Saved entries:
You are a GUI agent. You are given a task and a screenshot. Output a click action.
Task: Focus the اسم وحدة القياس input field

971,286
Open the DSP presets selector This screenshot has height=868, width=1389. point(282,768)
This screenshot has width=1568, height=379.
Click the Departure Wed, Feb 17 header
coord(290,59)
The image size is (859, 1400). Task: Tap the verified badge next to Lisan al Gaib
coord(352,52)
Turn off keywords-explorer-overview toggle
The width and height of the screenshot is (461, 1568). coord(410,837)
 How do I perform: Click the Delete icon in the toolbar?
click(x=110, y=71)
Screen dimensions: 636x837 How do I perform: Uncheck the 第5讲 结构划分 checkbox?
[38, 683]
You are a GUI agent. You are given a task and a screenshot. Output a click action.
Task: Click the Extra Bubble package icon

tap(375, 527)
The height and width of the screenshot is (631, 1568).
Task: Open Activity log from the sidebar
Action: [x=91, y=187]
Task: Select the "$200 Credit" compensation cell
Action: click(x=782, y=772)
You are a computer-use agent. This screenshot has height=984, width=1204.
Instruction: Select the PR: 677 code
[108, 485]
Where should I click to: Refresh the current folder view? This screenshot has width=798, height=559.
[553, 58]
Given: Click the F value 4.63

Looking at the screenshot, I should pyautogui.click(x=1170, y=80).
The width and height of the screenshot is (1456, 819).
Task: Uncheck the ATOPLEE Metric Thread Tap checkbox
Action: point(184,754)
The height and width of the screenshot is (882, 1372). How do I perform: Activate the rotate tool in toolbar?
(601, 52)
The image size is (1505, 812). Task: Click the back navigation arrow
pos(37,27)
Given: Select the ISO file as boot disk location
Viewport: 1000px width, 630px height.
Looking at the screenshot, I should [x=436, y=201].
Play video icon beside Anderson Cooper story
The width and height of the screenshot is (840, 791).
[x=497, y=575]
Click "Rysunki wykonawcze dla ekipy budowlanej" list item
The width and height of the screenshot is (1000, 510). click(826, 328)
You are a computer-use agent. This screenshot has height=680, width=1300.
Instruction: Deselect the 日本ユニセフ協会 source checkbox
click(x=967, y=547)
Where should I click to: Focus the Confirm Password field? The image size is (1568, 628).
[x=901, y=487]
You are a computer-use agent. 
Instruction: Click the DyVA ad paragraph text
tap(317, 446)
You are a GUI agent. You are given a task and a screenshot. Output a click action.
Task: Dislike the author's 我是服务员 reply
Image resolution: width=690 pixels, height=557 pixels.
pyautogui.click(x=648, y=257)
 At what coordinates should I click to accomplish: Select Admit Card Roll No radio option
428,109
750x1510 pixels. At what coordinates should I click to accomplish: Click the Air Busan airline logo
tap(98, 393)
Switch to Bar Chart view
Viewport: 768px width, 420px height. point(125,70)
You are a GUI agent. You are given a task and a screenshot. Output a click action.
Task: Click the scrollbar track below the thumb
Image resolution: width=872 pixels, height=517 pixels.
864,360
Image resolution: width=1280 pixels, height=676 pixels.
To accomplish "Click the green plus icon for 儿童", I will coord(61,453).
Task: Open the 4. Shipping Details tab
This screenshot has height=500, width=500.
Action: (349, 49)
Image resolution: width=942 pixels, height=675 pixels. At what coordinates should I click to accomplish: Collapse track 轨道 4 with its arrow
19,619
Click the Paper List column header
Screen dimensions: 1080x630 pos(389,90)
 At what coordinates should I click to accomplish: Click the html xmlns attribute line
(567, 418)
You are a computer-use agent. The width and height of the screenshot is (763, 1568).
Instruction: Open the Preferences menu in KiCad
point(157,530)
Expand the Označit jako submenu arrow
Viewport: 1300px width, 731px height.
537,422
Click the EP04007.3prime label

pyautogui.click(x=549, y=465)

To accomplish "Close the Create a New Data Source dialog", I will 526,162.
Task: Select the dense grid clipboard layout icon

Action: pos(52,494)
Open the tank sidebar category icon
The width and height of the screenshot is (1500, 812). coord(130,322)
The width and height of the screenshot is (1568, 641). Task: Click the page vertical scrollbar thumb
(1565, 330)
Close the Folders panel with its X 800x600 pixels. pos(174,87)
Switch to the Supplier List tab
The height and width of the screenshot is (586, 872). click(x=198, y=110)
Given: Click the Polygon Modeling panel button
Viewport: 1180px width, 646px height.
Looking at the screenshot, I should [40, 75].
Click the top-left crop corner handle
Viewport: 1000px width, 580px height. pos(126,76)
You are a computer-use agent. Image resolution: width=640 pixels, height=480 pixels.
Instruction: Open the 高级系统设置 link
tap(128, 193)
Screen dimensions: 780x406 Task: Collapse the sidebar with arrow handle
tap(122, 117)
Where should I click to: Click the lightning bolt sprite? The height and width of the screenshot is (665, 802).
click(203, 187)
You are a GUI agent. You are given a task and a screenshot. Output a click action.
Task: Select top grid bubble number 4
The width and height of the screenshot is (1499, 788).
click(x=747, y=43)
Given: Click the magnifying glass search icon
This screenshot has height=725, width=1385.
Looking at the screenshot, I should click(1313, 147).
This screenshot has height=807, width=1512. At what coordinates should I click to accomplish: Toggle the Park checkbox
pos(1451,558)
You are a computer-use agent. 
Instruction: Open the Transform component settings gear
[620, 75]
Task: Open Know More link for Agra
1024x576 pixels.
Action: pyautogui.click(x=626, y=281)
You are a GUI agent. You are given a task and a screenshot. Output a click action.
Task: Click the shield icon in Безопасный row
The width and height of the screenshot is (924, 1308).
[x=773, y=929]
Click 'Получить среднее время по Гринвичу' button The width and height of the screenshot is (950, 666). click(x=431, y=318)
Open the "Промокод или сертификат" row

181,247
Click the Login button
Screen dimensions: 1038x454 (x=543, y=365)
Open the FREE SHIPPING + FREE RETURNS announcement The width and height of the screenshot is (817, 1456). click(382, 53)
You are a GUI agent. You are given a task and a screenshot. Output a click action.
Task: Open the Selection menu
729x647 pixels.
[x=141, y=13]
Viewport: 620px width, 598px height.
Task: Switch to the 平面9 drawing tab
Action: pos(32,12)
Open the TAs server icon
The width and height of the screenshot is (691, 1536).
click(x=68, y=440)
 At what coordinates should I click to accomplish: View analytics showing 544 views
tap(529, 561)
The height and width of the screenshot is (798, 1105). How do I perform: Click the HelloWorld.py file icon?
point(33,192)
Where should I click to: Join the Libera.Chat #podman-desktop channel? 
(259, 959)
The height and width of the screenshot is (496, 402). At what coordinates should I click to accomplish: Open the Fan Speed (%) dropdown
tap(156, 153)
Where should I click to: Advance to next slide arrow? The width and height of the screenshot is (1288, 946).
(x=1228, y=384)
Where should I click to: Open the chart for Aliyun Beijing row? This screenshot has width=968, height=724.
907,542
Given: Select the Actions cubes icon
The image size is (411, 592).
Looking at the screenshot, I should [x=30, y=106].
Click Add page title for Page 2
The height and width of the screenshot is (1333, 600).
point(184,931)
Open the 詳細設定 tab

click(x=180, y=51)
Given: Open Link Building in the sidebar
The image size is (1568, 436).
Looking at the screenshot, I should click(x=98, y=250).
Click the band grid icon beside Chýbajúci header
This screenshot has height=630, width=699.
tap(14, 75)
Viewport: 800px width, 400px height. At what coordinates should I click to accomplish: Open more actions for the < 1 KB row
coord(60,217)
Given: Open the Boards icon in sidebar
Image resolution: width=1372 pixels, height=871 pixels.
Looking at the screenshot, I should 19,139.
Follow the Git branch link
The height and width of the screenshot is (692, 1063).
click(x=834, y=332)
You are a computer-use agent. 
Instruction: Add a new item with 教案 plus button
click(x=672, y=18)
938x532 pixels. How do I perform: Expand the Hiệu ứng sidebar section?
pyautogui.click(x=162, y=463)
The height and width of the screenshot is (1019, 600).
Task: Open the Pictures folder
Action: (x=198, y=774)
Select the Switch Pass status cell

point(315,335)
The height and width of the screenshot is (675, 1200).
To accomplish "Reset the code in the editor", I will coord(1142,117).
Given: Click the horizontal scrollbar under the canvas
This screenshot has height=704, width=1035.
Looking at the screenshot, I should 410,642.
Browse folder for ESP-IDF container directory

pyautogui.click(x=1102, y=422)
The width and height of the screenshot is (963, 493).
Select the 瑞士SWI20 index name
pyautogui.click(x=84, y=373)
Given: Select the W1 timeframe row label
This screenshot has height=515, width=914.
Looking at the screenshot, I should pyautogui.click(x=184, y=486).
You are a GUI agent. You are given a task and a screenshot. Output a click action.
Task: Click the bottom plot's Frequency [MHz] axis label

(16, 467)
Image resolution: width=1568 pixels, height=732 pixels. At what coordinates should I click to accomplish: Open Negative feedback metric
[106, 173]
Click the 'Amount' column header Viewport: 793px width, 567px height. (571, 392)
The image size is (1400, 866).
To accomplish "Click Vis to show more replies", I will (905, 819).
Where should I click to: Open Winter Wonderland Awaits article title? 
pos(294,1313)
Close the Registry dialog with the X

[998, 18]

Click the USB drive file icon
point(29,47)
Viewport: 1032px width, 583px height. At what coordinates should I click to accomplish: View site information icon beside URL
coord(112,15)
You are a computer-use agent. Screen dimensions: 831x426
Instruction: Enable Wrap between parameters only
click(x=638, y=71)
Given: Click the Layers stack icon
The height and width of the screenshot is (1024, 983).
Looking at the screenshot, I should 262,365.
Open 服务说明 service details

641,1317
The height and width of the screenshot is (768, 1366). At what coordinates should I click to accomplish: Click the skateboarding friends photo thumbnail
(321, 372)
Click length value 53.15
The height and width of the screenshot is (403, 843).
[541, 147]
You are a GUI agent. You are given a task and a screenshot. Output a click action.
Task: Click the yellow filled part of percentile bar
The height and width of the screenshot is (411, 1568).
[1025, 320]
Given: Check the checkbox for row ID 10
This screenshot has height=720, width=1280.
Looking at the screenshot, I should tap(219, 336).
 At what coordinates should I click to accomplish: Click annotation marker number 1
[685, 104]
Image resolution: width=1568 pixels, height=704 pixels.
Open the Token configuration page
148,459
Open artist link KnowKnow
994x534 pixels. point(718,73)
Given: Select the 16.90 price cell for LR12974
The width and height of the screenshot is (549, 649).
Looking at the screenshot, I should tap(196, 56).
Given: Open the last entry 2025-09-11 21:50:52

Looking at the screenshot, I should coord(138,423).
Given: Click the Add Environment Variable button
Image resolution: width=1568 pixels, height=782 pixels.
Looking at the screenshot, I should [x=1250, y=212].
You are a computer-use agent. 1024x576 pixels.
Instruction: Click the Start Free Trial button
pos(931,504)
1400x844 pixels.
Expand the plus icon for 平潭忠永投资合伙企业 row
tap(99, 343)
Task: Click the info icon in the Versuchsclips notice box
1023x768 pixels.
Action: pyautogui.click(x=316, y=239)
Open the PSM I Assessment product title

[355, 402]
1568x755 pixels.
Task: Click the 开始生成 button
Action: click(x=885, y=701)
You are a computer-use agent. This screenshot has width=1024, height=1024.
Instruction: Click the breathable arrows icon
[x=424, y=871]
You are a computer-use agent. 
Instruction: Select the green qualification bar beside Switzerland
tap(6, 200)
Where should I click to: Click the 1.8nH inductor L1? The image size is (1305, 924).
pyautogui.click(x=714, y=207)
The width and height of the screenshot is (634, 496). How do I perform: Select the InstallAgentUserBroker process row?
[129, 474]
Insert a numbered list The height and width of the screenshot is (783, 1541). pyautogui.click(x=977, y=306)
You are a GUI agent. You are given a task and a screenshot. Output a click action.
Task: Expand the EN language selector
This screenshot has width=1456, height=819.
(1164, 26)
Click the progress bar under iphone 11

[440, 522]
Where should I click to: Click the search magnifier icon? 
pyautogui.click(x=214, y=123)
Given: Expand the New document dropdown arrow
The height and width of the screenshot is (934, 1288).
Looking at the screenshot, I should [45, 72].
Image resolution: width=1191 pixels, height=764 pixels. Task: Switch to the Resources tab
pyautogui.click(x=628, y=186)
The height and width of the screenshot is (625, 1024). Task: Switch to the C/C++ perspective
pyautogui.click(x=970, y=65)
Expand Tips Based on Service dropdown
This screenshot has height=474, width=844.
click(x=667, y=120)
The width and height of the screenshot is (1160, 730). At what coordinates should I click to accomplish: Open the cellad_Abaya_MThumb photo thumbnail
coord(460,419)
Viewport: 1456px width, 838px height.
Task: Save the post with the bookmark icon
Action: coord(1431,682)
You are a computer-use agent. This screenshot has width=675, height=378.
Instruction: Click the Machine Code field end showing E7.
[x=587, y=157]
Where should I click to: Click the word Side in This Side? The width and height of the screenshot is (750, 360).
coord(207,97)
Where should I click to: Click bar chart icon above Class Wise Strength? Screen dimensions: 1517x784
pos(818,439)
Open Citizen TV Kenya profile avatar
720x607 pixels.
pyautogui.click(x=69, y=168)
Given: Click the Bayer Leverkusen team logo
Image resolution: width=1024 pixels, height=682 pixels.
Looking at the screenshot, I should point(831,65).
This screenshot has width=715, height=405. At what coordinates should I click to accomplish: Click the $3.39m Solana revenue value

#### Work instructions:
Output the number of lines in the records above that contain the string "panel", and no other text.

#### Task solution:
2